Application

Without reliably powering a functional safety microcontroller during a catastrophic system failure, the microcontroller is not effective at reducing risk. This leads to the development of power management devices which contain design elements that enable the PMIC to fail-safe in multiple potential failure scenarios.

However, with increasingly higher power requirements of functional safety microcontrollers, there is a growing need for higher compute-core power delivery, often demanding more current than modern multirail power management devices can offer on a single rail. Instead, by using the PMIC buck-boost preregulator to power an automotive-qualified, high-efficiency buck converter, greater current can be delivered to the core of the functional safety microcontroller, enabling a system that can meet ISO26262 ASIL-D standards.

The TPS653860-Q1 is the latest offering from TI for functional safety PMICs and includes two external voltage monitors that can monitor external voltage rails, such as the core rail of the functional safety microcontroller. The microcontroller is powered by a high-efficiency buck converter. As the device is intended for use in safety-relevant applications, additional monitoring and protecting features are included that improve the diagnostic coverage and decrease the undetected fault rate.

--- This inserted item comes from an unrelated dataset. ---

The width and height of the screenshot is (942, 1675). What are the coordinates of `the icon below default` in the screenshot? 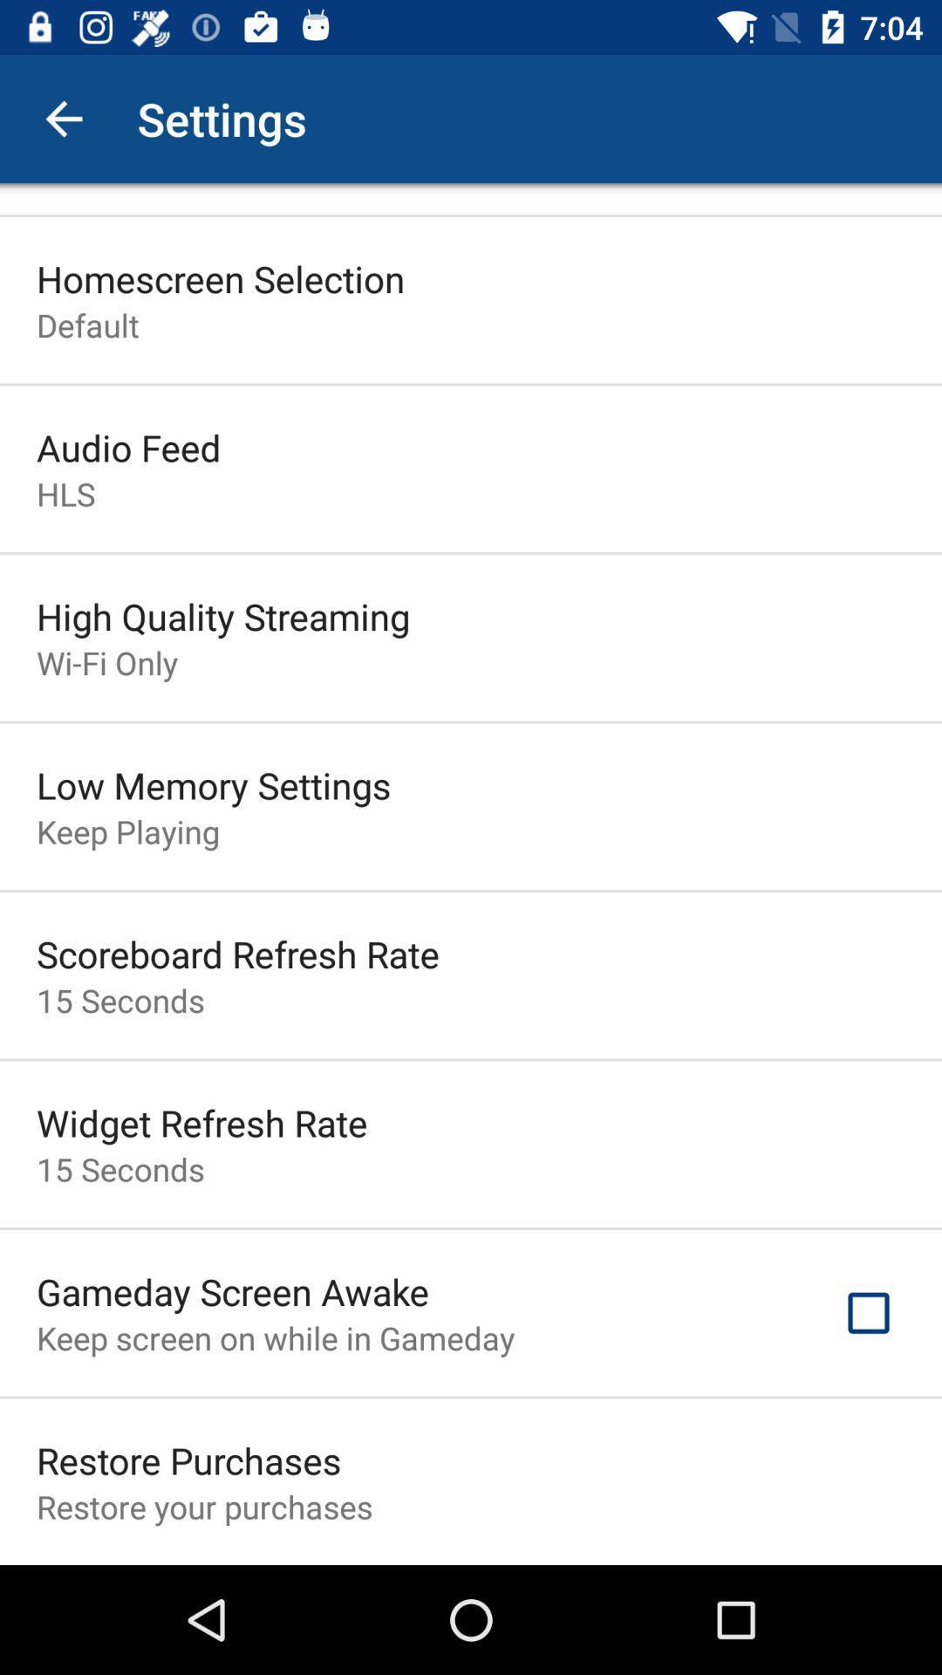 It's located at (127, 447).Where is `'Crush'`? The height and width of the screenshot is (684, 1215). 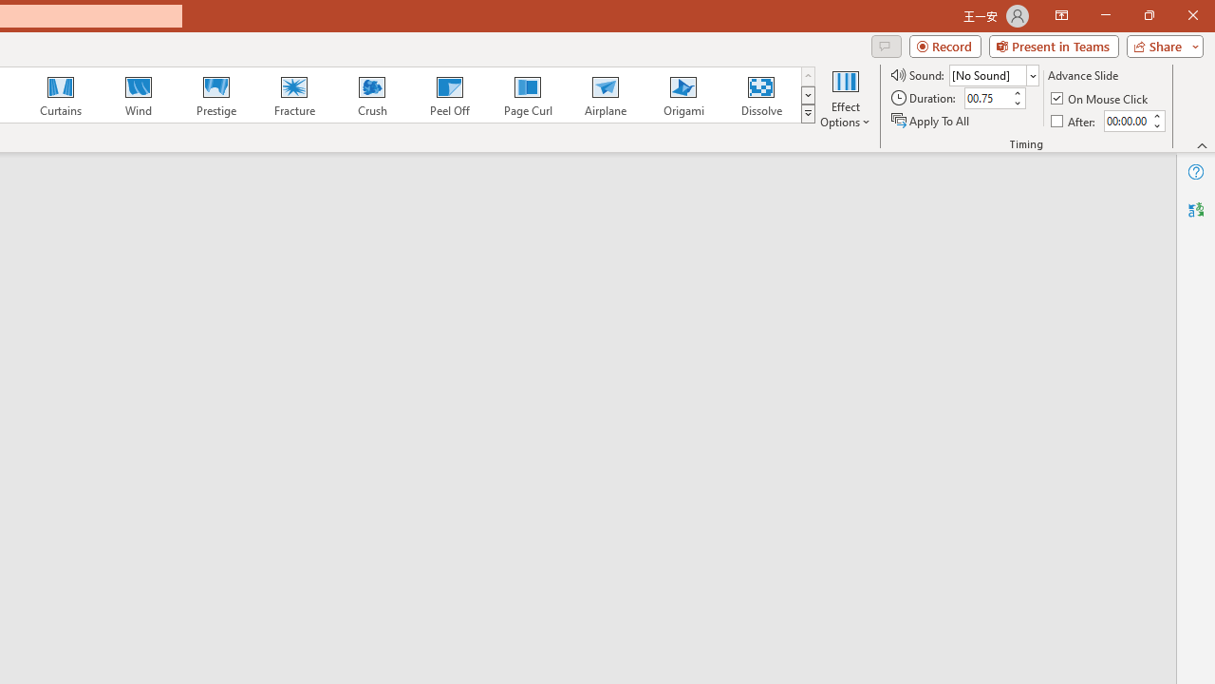
'Crush' is located at coordinates (371, 95).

Since this system is always connected to the battery of the vehicle and can be always powered on, low quiescent current is required. TI automotive buck switching regulators are an option for microcontroller rails that can always be powered. Some bucks feature industry-leading low quiescent currents, reaching as low as a few microamperes.

Efficiency is a key performance characteristic for evaluating the application effectiveness of a system. Most of the lost energy in electrical systems is converted into heat. Several devices under load in a constrained space can lead to self-heating which can result in thermal stress on a system. This results in greater thermal performance requirements of the devices in a system. In automotive settings, this is a concern as more automotive electrical systems have higher power requirements every year and automotive use cases can be subject to extreme ambient temperatures.

Any integrated circuit can fail to perform if the thermal conditions of the application cause the system to enter thermal shutdown. TI offers power management devices in AEC-Q100 grade 1 and grade 0 variants. Normal operation is from -40°C to +150°C and -40°C to +175°C, respectively. Some buck offerings from TI are qualified at AEC-Q100 grade 1, but are also verified in testing to operate from -40°C to +175°C.